Seasonal Vegetables - Asparagus

April 23rd sees the arrival of the British Asparagus Season and I can't wait! Like most fruit and veg nowadays, asparagus is available throughout the year in most supermarkets, however I always look forward to the fairly short season (which runs through until Midsummer in July) when the fresh, crisp asparagus is plentiful and affordable.

At this time of year you will notice that spring menus start to feature asparagus inspired starters. From a simple poached egg with griddled asparagus soldiers to a more complicated asparagus & Serrano ham and Manchego quiche, there are endless ways that you can use the asparagus spears.

One of my favourite flavour combinations is in a simple starter that never fails to impress.

Ingredients

  • 16 spears baby asparagus
  • 4 slice Parma ham
  • 150g Feta, cut into 4 long strips

Method


  1. Prepare the asparagus by bending the stalk until it snaps. It will snap at a point where the spear is freshest. Blanche the spears in boiling water for 60 seconds, drain and refresh in iced water to preserve the colour and crunch.
  2. Dry the spears on some kitchen paper then set into 4 bundles of four spears.
  3. Lay the slices of Parma ham out on a piece of cling film, layer a bundle of asparagus on top of each before topping with a slice of the Feta. Roll the ham around to secure the Feta and asparagus. The tops and tails should be sticking out the top and bottom.
  4. If you want to get fancy, Blanche the dark outside from a spring onion, slice into long ribbons and tie each of the bundles with a bow, otherwise use a cocktail stick to keep them together in the oven.
  5. Place the bundles onto a baking tray and place into a preheated oven 180C for about 12-15 minutes.

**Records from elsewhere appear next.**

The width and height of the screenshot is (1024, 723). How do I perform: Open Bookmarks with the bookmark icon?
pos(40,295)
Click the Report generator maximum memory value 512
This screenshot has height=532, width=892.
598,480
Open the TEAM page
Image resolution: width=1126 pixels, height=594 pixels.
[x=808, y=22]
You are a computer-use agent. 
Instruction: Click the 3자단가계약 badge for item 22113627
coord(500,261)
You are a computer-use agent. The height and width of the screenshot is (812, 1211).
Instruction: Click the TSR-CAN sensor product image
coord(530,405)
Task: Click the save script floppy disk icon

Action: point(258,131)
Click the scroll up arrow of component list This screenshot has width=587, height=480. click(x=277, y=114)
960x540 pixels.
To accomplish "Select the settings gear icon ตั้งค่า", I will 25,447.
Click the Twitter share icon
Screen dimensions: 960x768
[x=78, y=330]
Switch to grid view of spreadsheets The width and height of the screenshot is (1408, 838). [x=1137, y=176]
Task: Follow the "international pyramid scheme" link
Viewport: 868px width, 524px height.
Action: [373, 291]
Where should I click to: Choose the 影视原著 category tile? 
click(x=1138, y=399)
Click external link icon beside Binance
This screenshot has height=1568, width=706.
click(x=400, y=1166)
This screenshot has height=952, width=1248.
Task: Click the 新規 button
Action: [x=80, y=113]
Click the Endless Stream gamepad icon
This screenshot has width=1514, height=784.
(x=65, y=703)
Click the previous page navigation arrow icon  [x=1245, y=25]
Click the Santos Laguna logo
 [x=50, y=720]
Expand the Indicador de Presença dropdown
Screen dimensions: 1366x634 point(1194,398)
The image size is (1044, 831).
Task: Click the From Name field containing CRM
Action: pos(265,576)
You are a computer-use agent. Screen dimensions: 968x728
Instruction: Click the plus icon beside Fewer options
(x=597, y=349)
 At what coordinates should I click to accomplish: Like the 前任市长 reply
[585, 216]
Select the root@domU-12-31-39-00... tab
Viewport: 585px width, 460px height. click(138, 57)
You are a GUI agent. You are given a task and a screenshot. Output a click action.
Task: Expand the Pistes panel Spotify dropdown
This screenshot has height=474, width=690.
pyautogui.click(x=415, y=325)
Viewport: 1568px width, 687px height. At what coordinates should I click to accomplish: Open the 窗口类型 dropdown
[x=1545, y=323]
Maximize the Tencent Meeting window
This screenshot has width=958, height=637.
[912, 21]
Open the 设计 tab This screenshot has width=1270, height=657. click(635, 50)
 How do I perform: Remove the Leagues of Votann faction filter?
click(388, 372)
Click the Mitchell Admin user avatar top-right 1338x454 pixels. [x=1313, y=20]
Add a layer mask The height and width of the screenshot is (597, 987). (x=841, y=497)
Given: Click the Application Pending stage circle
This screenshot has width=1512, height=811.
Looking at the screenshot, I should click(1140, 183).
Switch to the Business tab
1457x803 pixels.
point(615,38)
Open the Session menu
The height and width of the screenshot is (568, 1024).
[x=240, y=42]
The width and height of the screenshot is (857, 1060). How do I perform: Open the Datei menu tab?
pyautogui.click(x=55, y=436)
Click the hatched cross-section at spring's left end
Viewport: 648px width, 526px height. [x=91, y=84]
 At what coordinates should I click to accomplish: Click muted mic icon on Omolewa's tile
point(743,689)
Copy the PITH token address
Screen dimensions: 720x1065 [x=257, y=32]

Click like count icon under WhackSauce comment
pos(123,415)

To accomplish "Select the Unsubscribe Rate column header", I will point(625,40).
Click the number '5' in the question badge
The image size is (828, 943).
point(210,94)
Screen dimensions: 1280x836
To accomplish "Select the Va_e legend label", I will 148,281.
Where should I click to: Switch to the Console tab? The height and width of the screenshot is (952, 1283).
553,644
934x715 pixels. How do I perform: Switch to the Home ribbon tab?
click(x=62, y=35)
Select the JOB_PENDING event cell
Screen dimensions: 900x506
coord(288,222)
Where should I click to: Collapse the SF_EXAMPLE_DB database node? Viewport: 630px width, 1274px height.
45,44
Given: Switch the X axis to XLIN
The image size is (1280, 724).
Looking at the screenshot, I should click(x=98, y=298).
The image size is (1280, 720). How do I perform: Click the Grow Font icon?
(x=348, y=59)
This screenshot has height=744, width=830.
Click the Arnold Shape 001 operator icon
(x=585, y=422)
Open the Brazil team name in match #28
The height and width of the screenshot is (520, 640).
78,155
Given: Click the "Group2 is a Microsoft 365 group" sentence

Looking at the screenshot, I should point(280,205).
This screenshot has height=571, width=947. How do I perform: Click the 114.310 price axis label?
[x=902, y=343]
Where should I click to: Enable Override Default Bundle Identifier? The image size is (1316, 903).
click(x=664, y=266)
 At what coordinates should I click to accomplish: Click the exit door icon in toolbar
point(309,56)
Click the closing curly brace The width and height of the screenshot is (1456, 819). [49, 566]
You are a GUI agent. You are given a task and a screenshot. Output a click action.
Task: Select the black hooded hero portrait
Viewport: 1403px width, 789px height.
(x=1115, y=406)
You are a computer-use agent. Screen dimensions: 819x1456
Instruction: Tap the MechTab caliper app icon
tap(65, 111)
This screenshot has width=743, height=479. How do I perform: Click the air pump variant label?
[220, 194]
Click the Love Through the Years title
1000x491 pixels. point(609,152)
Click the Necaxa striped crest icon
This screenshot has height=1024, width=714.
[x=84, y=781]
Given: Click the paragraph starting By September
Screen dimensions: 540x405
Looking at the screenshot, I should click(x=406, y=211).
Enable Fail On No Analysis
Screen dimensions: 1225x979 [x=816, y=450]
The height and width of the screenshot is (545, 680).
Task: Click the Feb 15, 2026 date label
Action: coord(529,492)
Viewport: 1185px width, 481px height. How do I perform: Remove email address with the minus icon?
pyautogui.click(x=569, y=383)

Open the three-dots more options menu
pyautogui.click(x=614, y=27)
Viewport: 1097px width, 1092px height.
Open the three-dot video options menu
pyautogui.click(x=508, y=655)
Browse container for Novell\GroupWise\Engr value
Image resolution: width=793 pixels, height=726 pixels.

To serve, place two bundles onto a side plate with some dressed salad leaves. Drizzle with a good balsamic glaze. I use a chocolate balsamic that works really well with the strong flavours of the Feta and Parma ham.

Strangely enough when we think of asparagus in the UK, we think of the green variety. However across Europe when they talk about asparagus, they are specifically thinking of the white variety whilst green asparagus will be specified by the local language term. Compared to the latter, the locally cultivate so-called "white gold" or "edible ivory" and often referred to as 'the royal vegetable', is less bitter than the green variety and much more tender. In the UK, you are much more likely to see pre-cooked white asparagus in jars or tins. Next time in the supermarket or deli, pick up a jar and try it in a salad or use the white blanched stalks as a sandwich filling with ham and mustard.

Make the most of the short season and get more asparagus into your food at home. If you're struggling for ideas, Click here for more recipes.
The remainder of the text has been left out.